Bishop Cosme Hoang Van Dat of Bac Ninh said Christians enter Lent — a period of 40 days from Ash Wednesday to Holy Saturday — with growing concern about the coronavirus pandemic, which threatens human life and has caused economic decline and social disorder.
“Lent invites us to fast, pray and do charitable work and moral duties to alleviate people’s suffering and shine the Easter good news at the life of families and society during this hard time,” Bishop Dat said.
The Jesuit prelate, who visited many parishes during the Lunar New Year festival, said Catholics are active in pastoral activities and acutely aware of the importance of Mass. Many parishes and subparishes built new facilities last year.
He said in places where people have been in quarantine due to the coronavirus, many Catholics gather at their homes to pray for their own safety, the moral practice they had ignored. Some places in Bac Giang province, one of six provinces under the diocese, are still quarantined.
Bishop Paul Nguyen Thai Hop of Ha Tinh said to live out Lent with love means to care for those who are suffering, abandoned and threatened by Covid-19. He reminded Catholics to remember God’s words “Do not fear, for I have redeemed you” when they face a gloomy future.
“With Christian love, we will set their minds at ease because they feel love from God,” the Dominican bishop said.
Archbishop Joseph Nguyen Nang of Ho Chi Minh City said moral practices during the Lent season are really necessary during the pandemic. The Church prays for itself and has a mission to pray for the world.
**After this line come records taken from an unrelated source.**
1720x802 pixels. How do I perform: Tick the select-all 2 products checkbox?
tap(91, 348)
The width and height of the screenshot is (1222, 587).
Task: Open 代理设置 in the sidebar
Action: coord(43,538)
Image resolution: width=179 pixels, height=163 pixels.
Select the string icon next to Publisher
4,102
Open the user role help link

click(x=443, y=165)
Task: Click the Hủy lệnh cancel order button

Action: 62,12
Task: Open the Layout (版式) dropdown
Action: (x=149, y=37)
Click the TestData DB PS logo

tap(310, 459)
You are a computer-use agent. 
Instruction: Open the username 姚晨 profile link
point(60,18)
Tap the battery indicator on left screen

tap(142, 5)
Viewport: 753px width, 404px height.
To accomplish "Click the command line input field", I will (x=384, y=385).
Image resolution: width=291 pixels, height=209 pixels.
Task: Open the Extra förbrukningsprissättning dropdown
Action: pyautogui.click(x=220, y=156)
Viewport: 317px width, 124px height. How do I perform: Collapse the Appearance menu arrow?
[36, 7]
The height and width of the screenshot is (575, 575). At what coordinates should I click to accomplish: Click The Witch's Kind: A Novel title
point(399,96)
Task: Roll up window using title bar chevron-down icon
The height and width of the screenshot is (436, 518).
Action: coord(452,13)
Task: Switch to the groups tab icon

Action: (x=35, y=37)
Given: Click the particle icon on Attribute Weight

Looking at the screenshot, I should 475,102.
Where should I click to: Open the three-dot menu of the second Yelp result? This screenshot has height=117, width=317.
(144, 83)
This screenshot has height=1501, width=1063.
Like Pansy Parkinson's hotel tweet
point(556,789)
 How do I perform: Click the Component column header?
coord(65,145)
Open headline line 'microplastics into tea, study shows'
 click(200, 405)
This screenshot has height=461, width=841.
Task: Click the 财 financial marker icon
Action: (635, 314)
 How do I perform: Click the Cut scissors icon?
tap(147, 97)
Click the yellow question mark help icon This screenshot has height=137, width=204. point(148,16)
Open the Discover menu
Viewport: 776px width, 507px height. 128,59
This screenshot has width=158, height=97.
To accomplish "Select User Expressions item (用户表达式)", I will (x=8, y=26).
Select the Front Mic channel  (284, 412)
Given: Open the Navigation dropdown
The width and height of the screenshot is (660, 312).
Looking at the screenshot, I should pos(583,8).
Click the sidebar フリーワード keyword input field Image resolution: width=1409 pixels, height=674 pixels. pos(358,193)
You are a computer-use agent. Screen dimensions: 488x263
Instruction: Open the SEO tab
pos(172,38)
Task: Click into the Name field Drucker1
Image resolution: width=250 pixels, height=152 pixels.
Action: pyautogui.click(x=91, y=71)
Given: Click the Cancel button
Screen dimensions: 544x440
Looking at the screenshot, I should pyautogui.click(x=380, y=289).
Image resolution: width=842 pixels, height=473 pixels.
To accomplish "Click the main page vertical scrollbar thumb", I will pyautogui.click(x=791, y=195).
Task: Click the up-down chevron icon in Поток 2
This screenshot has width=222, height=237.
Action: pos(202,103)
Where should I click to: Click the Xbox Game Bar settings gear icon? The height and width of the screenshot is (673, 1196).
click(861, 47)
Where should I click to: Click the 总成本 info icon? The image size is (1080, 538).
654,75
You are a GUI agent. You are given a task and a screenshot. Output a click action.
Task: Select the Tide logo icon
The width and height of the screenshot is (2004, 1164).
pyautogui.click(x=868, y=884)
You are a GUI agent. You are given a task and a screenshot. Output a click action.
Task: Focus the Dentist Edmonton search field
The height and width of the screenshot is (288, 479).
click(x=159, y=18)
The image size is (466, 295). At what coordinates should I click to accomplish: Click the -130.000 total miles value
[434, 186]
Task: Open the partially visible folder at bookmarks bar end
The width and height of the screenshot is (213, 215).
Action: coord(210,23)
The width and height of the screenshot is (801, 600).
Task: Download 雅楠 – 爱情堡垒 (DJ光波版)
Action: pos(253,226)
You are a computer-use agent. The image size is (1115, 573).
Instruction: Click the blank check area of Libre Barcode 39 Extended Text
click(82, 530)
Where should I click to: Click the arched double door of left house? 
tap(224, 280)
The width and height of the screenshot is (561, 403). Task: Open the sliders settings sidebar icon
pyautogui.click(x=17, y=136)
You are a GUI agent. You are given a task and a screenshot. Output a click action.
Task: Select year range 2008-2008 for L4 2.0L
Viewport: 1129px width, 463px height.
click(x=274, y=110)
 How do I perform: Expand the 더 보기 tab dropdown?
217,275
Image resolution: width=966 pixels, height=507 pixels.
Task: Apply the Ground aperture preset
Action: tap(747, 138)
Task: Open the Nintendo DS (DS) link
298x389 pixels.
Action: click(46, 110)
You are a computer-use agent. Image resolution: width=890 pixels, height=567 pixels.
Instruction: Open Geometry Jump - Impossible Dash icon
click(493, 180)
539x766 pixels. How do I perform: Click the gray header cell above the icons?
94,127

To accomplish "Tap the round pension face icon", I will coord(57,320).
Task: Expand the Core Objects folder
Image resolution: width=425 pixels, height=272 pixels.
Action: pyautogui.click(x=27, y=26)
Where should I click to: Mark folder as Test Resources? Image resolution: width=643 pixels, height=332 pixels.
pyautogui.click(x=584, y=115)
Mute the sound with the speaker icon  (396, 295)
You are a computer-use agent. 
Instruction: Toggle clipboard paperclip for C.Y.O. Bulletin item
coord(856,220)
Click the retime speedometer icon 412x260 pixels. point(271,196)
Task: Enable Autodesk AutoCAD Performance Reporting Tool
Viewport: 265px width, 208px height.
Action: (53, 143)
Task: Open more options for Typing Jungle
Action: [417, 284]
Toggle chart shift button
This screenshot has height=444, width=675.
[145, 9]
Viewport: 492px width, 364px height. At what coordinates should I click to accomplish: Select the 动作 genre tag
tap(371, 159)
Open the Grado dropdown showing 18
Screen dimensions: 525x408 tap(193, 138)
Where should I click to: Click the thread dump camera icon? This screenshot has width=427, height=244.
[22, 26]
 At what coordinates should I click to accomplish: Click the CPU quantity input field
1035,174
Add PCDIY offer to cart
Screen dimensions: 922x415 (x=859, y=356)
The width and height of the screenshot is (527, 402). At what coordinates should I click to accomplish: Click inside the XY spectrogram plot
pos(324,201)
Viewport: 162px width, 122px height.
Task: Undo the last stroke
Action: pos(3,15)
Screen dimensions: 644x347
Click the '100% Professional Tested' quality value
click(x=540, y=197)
“Praying is not only appealing to God but also listening to God, who wants us to do penance and improve our lives according to the Good News,” Archbishop Nang said, adding that God will not answer their prayers if they pray for the coronavirus pandemic to end soon and then they return to their own life of selfishness, greed, hatred and sin.
Masses and services at many churches in the southern city have been suspended for the outbreak.
Archbishop Nang said Lent retreats will help Catholics to abandon their old lives and follow God on a new path.
He said the Lent season is a good time for Christians to do charitable work and open their hearts to others. In these hard times, people need more solidarity and sharing than ever before.
“We receive love from Jesus and give it to our brothers and sisters. Catholics must be trailblazers in forgiveness and conciliation, accepting and helping one another, and recognizing poor people as Jesus to feed them,” he said, adding that charity must be a particular sign to identify Catholics.
Archbishop Joseph Vu Van Thien of Hanoi said fraternity is the best medicine, like the vaccines against the coronavirus the world expects. Life is from communion.
He said fraternity means that people love one another and all creation as much as themselves. Communion ties reach out when people are ready to give up their time and daily work and to turn attention to others.
He urged Catholics to touch people in need, especially young people who face personal crises, isolate themselves from communities and live in broken homes. “We should walk with them, pray for them and give them useful advice,” he said.
The archbishop, who also serves as apostolic administrator of his home diocese of Hai Phong, said people and all creation have close relations to one another, so we should urgently respond to the needs of the Earth and find suitable approaches to heal, safeguard and take care of the planet.
“In doing so, people live in communion with the environment and together with all creation, glorify the creator and help one another reach our ends according to his love plan,” he said.